▸ What is required:
Reproduce without alteration the lines of the records running from the line that contains "The height and width of the screenshot is (412, 440)." through the end of the records, both included, and nothing else.

Records:
□ □ □ □ □

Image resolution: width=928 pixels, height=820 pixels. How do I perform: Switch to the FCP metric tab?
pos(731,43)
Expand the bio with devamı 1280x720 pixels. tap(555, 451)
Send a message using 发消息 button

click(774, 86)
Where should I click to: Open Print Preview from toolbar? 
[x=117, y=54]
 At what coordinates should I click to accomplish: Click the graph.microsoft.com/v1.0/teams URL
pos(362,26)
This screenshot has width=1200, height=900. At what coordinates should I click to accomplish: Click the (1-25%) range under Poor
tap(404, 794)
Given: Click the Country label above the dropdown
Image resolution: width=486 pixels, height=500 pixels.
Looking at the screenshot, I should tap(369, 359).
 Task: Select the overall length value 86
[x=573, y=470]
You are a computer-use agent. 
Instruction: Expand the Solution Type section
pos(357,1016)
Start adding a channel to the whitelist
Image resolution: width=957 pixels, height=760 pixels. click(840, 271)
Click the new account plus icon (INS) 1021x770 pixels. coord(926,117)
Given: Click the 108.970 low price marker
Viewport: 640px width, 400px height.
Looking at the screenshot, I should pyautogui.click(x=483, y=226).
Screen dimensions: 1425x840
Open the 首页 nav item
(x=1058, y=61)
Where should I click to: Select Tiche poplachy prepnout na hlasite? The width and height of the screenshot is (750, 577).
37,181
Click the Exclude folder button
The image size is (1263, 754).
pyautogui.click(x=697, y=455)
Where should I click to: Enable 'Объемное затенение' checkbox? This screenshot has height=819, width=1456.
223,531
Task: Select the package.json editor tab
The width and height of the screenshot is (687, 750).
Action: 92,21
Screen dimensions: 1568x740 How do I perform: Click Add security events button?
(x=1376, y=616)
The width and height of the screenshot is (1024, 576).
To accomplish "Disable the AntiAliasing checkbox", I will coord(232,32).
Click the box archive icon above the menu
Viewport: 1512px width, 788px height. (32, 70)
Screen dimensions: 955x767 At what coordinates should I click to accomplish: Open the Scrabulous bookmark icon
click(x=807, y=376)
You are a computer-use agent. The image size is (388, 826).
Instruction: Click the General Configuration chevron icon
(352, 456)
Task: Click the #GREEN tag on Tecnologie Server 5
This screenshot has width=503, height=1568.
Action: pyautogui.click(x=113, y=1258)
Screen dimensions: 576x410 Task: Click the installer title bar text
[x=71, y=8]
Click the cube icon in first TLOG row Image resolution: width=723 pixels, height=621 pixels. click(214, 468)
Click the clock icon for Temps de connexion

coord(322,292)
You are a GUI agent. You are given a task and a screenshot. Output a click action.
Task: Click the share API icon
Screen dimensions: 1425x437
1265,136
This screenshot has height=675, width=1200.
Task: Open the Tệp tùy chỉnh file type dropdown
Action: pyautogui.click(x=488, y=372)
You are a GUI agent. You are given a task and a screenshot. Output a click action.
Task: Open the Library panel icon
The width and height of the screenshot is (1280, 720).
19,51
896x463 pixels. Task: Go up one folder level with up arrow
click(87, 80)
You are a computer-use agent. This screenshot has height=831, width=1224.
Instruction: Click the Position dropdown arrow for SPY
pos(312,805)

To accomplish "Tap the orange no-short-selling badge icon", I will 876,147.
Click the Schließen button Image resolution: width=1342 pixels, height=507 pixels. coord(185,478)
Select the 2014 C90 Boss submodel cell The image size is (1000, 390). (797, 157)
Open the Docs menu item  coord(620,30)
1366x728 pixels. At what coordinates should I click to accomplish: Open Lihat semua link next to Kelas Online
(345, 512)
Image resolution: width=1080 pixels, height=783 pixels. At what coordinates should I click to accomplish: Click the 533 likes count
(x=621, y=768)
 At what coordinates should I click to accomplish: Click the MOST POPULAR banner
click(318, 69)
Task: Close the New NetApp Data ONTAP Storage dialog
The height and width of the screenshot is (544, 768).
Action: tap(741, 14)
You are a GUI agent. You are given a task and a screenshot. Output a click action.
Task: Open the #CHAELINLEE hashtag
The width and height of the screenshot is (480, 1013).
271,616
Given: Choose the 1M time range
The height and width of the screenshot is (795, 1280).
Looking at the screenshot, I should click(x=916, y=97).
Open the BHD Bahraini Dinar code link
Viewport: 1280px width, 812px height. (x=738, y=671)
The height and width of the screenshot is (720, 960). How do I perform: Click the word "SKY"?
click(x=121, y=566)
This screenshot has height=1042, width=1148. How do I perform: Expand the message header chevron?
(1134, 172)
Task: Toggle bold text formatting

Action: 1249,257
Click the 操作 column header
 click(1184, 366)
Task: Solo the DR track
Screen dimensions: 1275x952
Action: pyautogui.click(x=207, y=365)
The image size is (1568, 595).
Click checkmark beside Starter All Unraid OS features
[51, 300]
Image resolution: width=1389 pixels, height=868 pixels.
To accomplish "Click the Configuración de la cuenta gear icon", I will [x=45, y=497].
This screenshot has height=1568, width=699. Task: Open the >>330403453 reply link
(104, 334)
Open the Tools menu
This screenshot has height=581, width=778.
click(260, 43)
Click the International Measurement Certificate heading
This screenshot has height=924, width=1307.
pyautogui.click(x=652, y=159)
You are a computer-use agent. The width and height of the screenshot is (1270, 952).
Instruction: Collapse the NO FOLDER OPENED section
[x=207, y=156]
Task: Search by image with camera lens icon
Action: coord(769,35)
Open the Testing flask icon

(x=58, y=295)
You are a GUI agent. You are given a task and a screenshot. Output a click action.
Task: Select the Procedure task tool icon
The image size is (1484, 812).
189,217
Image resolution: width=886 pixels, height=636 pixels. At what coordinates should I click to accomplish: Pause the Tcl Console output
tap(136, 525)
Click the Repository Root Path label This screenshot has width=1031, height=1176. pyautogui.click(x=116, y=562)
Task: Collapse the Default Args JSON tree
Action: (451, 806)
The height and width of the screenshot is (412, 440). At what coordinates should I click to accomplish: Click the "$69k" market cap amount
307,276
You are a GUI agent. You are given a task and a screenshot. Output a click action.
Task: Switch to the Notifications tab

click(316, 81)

□ □ □ □ □

▸ Full output:
The height and width of the screenshot is (412, 440). At what coordinates should I click to accomplish: Click the "$69k" market cap amount
307,276
You are a GUI agent. You are given a task and a screenshot. Output a click action.
Task: Switch to the Notifications tab

click(316, 81)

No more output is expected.